L’élection de Joseph Aoun, ancien chef de l’armée libanaise, à la présidence du Liban marque un tournant significatif pour un pays confronté à des crises multiples. Après plus de deux ans de vacance du pouvoir, cette désignation suscite des espoirs sur les plans politique, économique et sécuritaire, tout en attirant un soutien international massif.
Soutien des États-Unis et de l’Union européenne
Le président américain Joe Biden a salué cette élection comme un choix stratégique pour le Liban. Dans une déclaration officielle, Biden a qualifié Aoun de « leader approprié pour ce moment critique », en insistant sur son rôle clé dans la supervision du cessez-le-feu entre Israël et le Hezbollah. Il a également souligné l’importance d’un leadership stable pour conduire les réformes nécessaires et restaurer la confiance des bailleurs internationaux.
Antony Blinken, secrétaire d’État américain, a qualifié cet événement de « moment d’opportunité historique », réitérant l’engagement des États-Unis à accompagner le Liban sur le chemin de la paix et de la stabilité durable.
L’Union européenne, par la voix de Kaja Kallas, a également exprimé son soutien à cette élection. La responsable européenne a insisté sur la nécessité de former rapidement un gouvernement capable de répondre aux attentes des citoyens et d’engager les réformes tant attendues. Selon elle, cette étape offre une opportunité pour stabiliser le Liban et relancer les relations avec les partenaires internationaux.
Réactions de la France et du président Emmanuel Macron
Le président français Emmanuel Macron a qualifié l’élection de Joseph Aoun de « cruciale », soulignant qu’elle pourrait restaurer la souveraineté et la prospérité du Liban. Macron a annoncé son intention de visiter Beyrouth prochainement pour réaffirmer le soutien de la France au peuple libanais. Il a également exprimé sa confiance dans la capacité de Joseph Aoun à conduire un dialogue national inclusif et à former un gouvernement apte à mener les réformes nécessaires.

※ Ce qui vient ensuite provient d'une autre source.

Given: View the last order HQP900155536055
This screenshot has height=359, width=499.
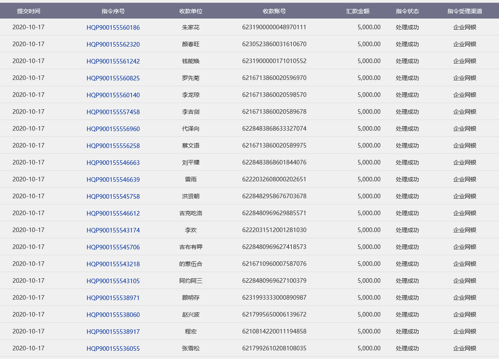Looking at the screenshot, I should point(113,349).
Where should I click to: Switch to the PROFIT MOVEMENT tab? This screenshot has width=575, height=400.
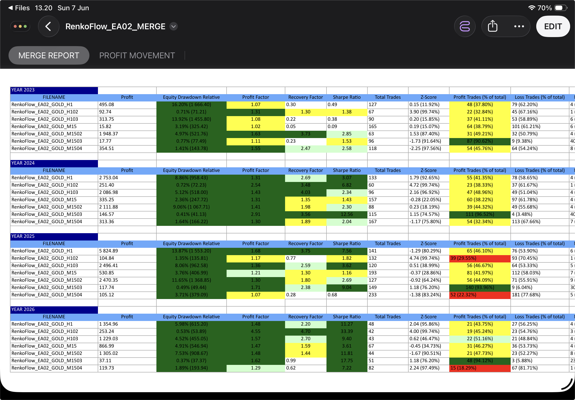[137, 55]
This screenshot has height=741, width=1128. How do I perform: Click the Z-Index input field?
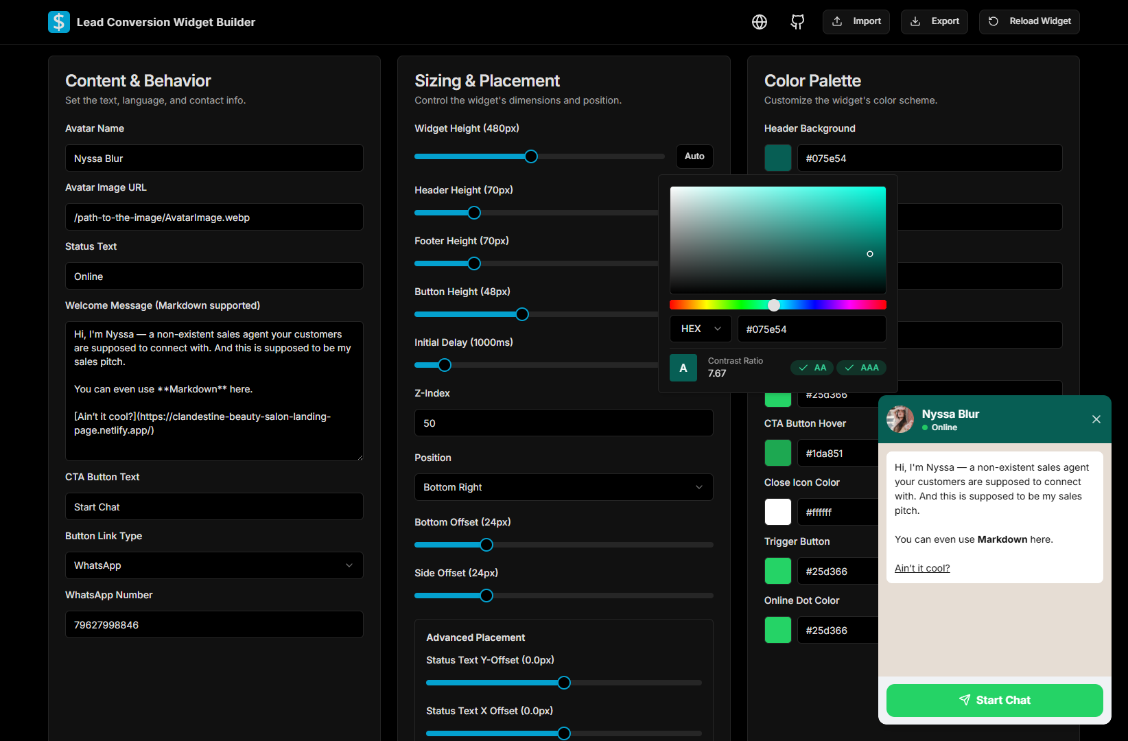pos(563,423)
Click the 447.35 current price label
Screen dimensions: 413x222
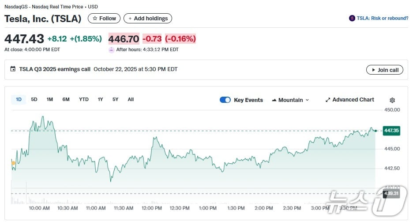coord(391,131)
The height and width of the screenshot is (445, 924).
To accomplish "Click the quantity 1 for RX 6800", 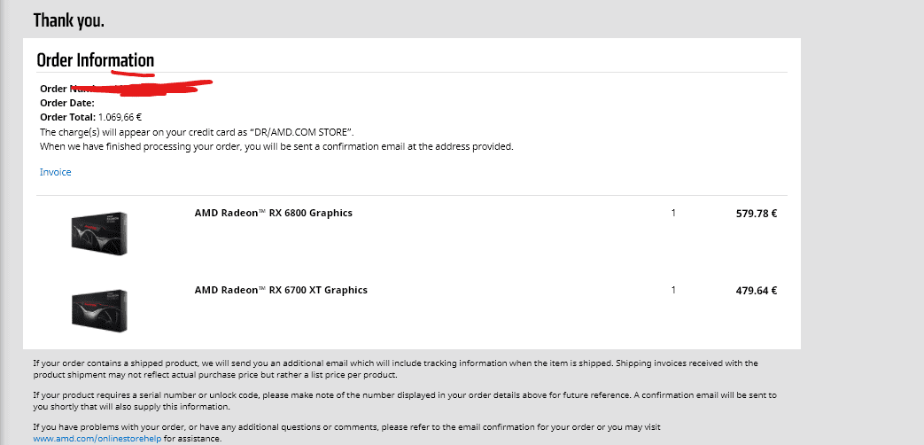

Cette position s’inscrit dans la continuité de l’engagement historique de la France envers le Liban, un pays avec lequel elle partage des liens étroits depuis le mandat français après la Première Guerre mondiale.
Le défi des réformes économiques et sociales
L’élection de Joseph Aoun intervient alors que le Liban est plongé dans une crise économique sans précédent. La monnaie nationale a perdu plus de 90 % de sa valeur depuis 2019, et une grande partie de la population vit sous le seuil de pauvreté. Le nouveau président devra s’atteler à des réformes structurelles pour répondre aux conditions des bailleurs internationaux, notamment le Fonds monétaire international (FMI), qui exige des mesures drastiques pour débloquer une aide financière cruciale.
Ces réformes incluent la restructuration du secteur bancaire, la lutte contre la corruption, et l’amélioration des infrastructures publiques, notamment dans les domaines de l’électricité et de l’eau. La tâche s’annonce ardue, d’autant plus que le pays reste profondément divisé sur le plan politique.
La dimension sécuritaire : maintenir le cessez-le-feu
Sur le plan sécuritaire, Joseph Aoun devra gérer les tensions récurrentes au sud du Liban, une région marquée par des affrontements réguliers entre Israël et le Hezbollah. Le fragile cessez-le-feu en place depuis la fin de l’année dernière nécessite une attention constante pour éviter une escalade.
L’armée libanaise, sous la direction de Joseph Aoun, a déjà joué un rôle central dans le maintien de la sécurité interne et dans la gestion des relations avec les forces de la FINUL (Force intérimaire des Nations unies au Liban). Sa réputation de neutralité et son expérience sur le terrain sont des atouts qui pourraient l’aider à naviguer dans ce contexte complexe.
Réactions des pays du Moyen-Orient
Plusieurs pays de la région ont également salué l’élection de Joseph Aoun. Le Qatar, la Turquie et l’Autorité palestinienne ont exprimé leur espoir de voir cette transition politique contribuer à la stabilité du Liban. Mahmoud Abbas, président palestinien, a déclaré que sous la direction d’Aoun, le Liban pourra surmonter les répercussions des conflits récents et avancer vers la prospérité.
La Russie a également souligné l’importance de cette élection pour renforcer la stabilité politique du Liban et améliorer sa situation socio-économique. Ces déclarations reflètent une volonté régionale et internationale de voir le Liban renouer avec une trajectoire de progrès.
Un mandat sous haute surveillance internationale
Joseph Aoun devra rapidement démontrer sa capacité à unir les différentes factions politiques libanaises et à mobiliser un consensus pour les réformes. Son élection est perçue comme un premier pas positif, mais les défis à venir sont immenses. La communauté internationale, tout en offrant son soutien, suivra de près les actions du nouveau président et de son gouvernement.